• _EXERCISE DIRECTIONS_: Give again, exactly as written, the lines of the records below from the line with "Where should I" to the line with "Switch to the Dashboard tab". Both end lines count; pictures do not.

• _DATA EXTRACTS_:
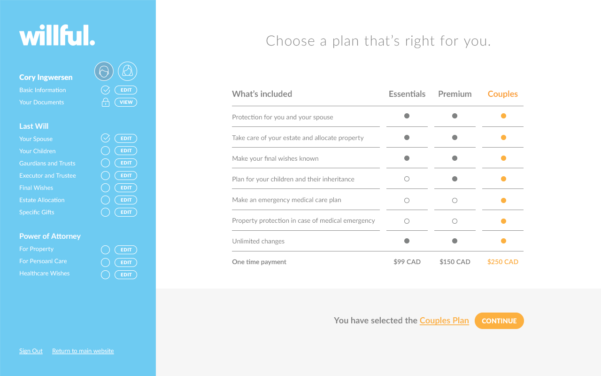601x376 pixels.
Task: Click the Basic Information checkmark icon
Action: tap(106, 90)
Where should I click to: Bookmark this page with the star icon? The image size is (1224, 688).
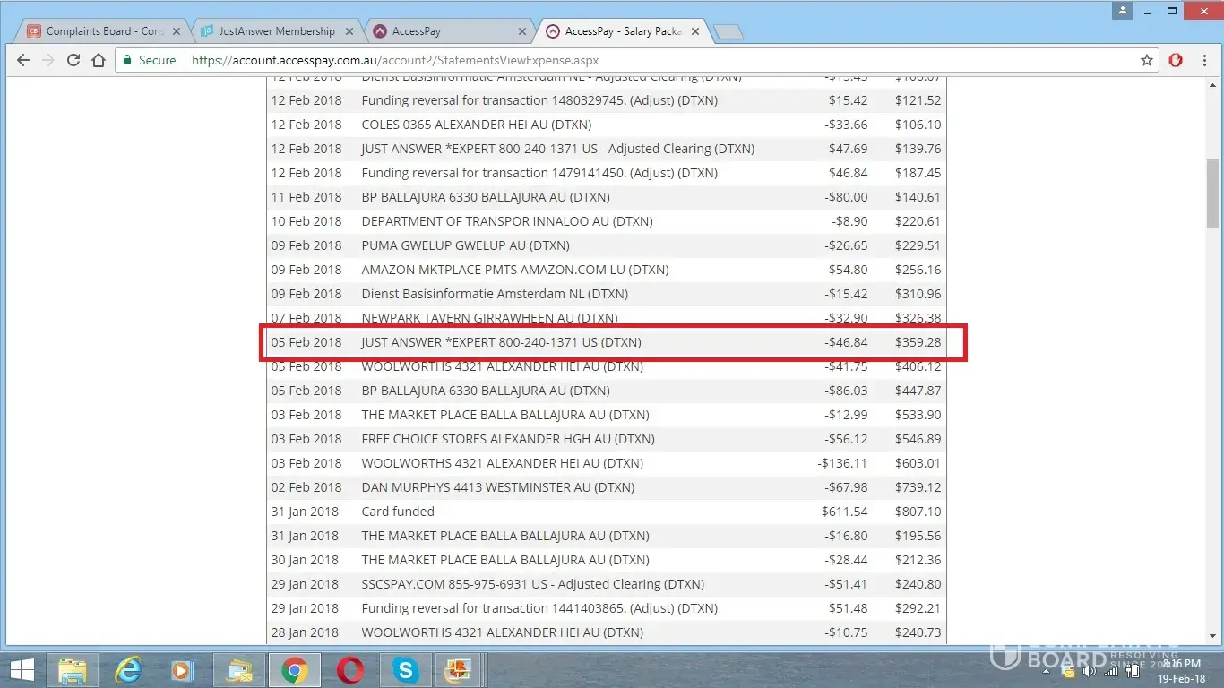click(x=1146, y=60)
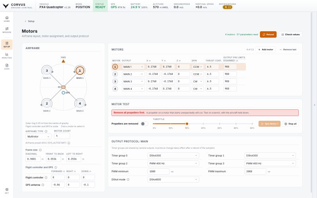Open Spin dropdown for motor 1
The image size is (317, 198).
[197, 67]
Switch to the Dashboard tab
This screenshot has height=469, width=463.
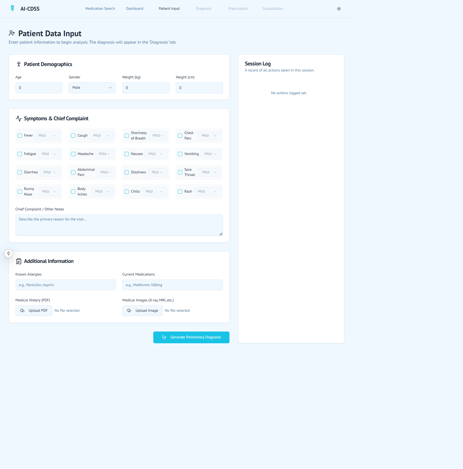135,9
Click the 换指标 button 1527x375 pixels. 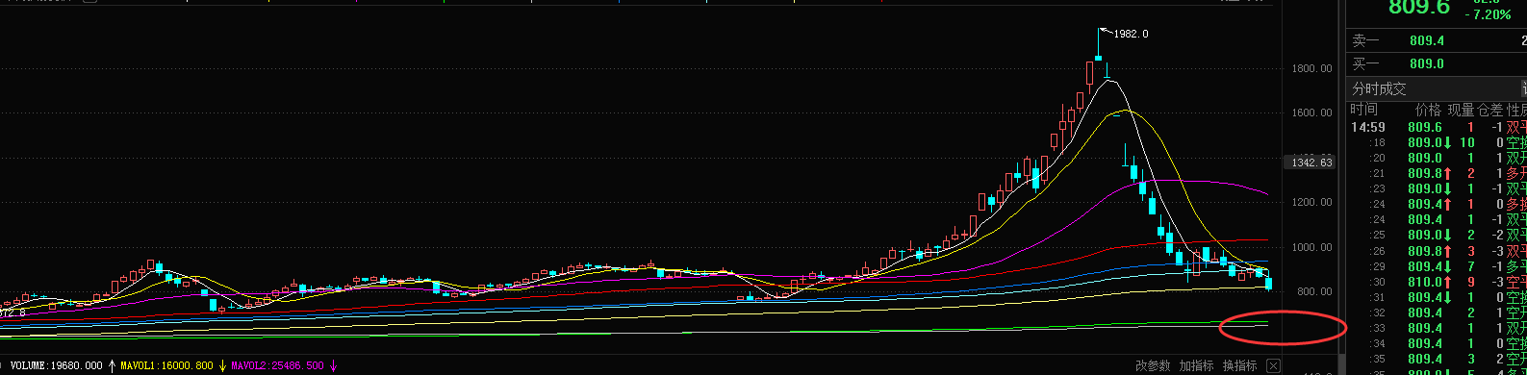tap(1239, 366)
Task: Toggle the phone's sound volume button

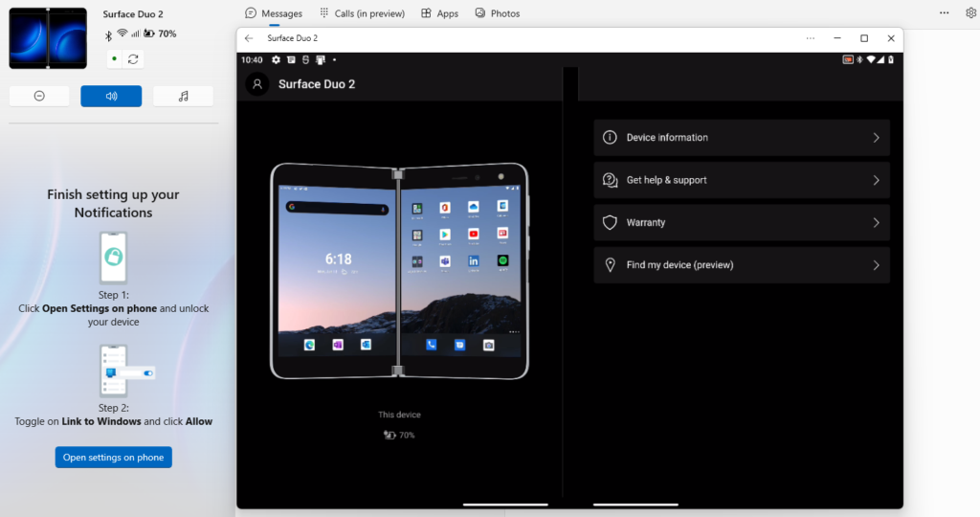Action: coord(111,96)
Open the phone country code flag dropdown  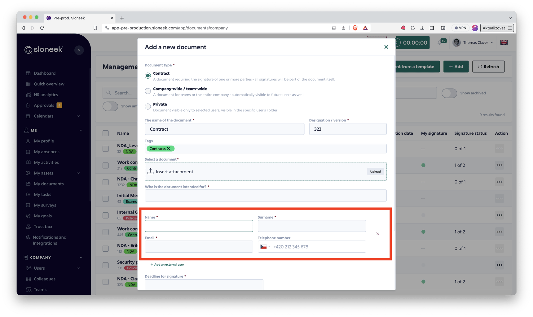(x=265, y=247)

==

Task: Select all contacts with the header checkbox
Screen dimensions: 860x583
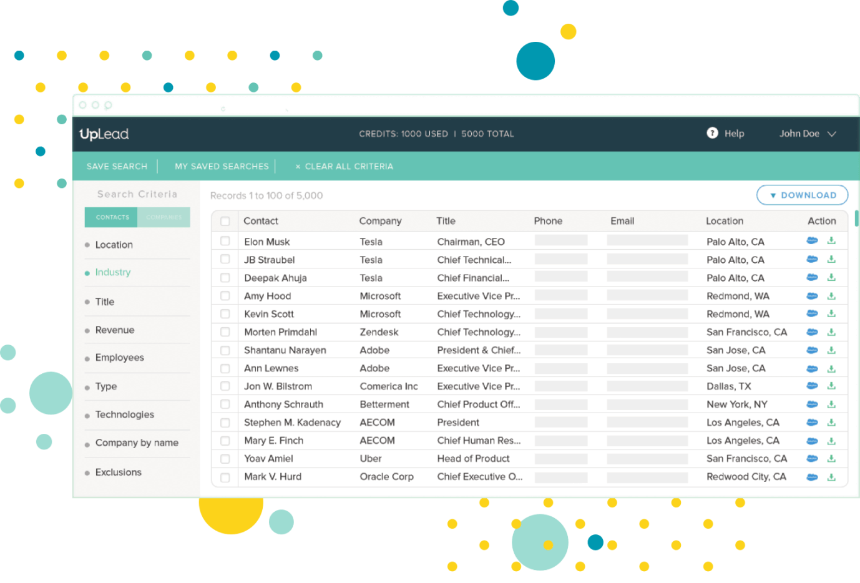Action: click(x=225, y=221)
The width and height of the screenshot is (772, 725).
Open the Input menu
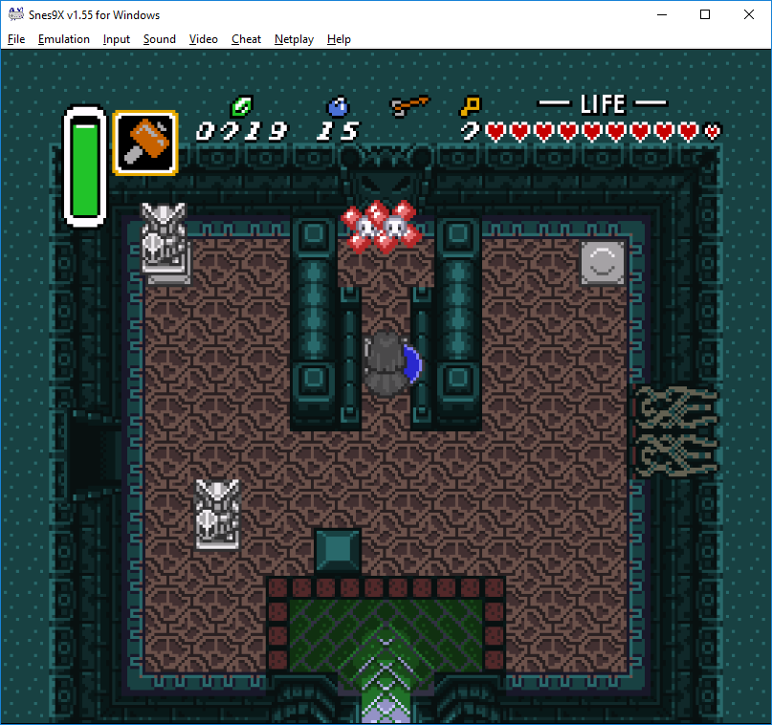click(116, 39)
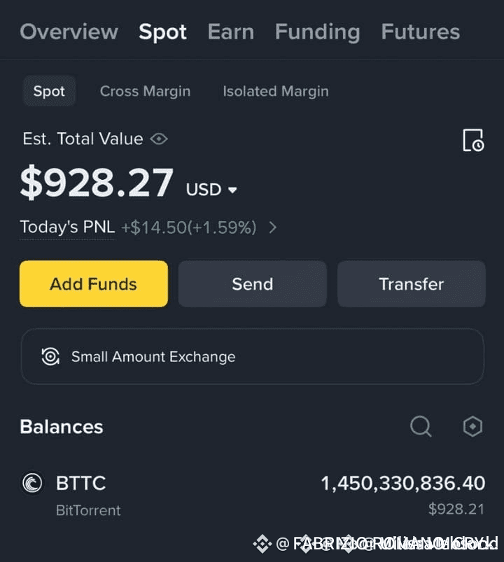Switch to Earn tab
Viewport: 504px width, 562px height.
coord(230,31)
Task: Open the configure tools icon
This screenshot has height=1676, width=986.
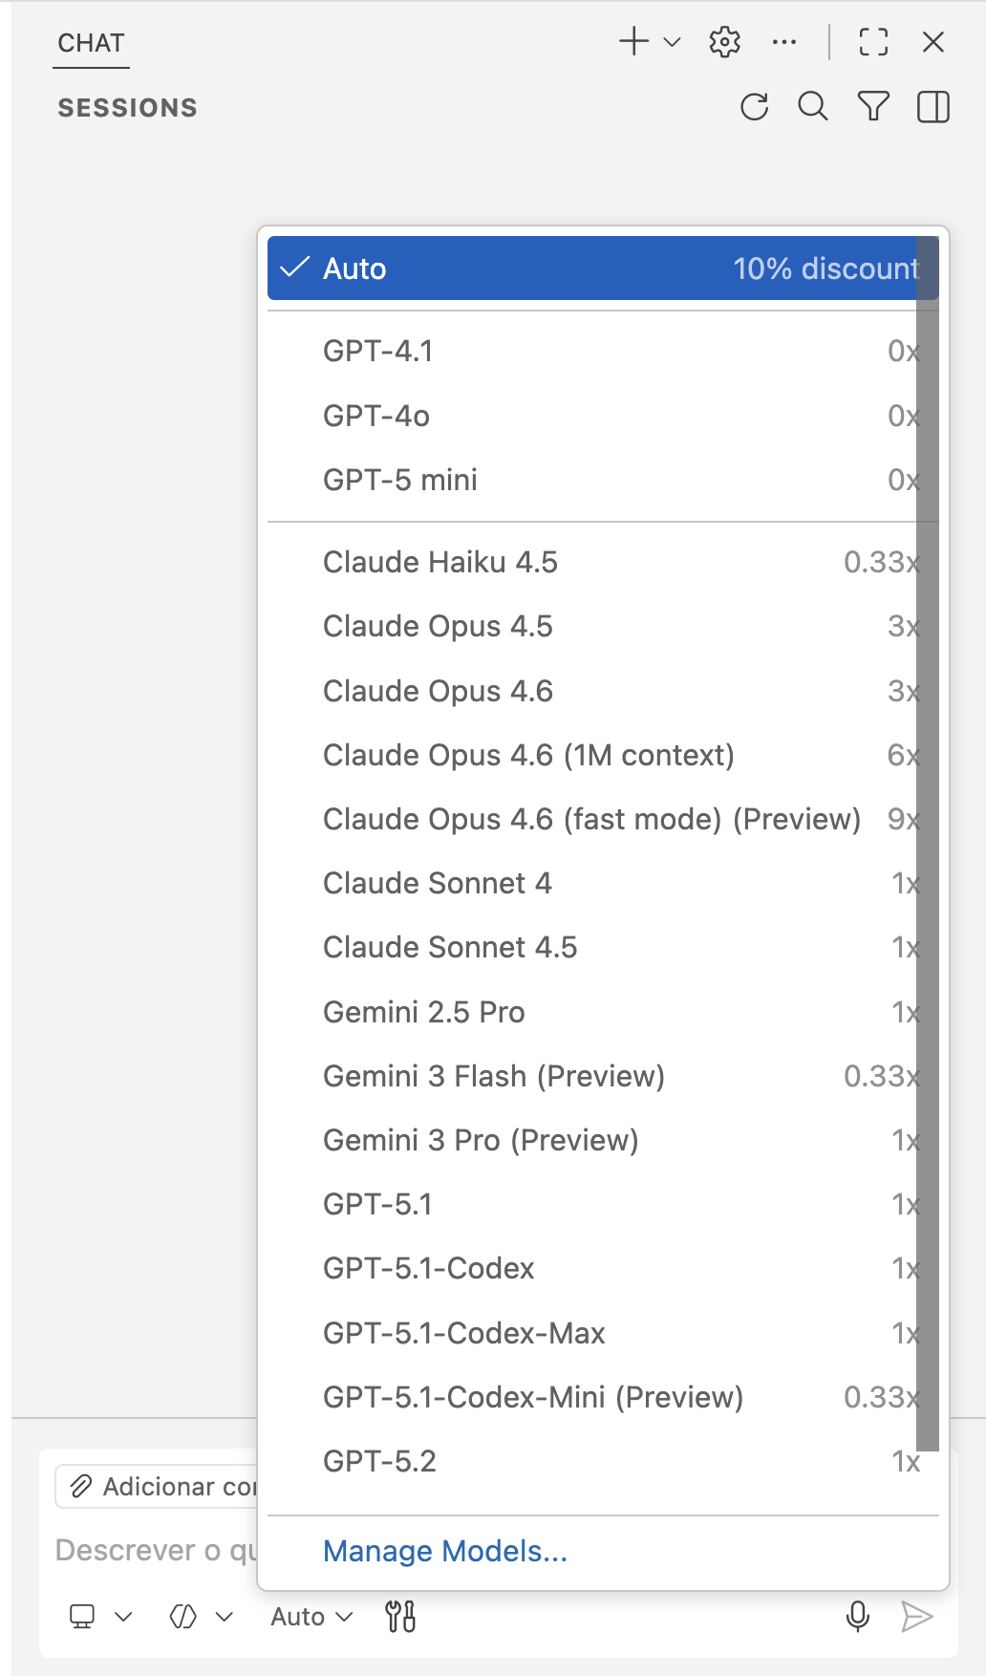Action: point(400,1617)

• _TASK SOLUTION_:
Where should I click to: Bookmark this page with the star icon? The image size is (1224, 688).
click(x=1146, y=60)
Open Spin dropdown for motor 1
The image size is (317, 198).
[197, 67]
Switch to the Dashboard tab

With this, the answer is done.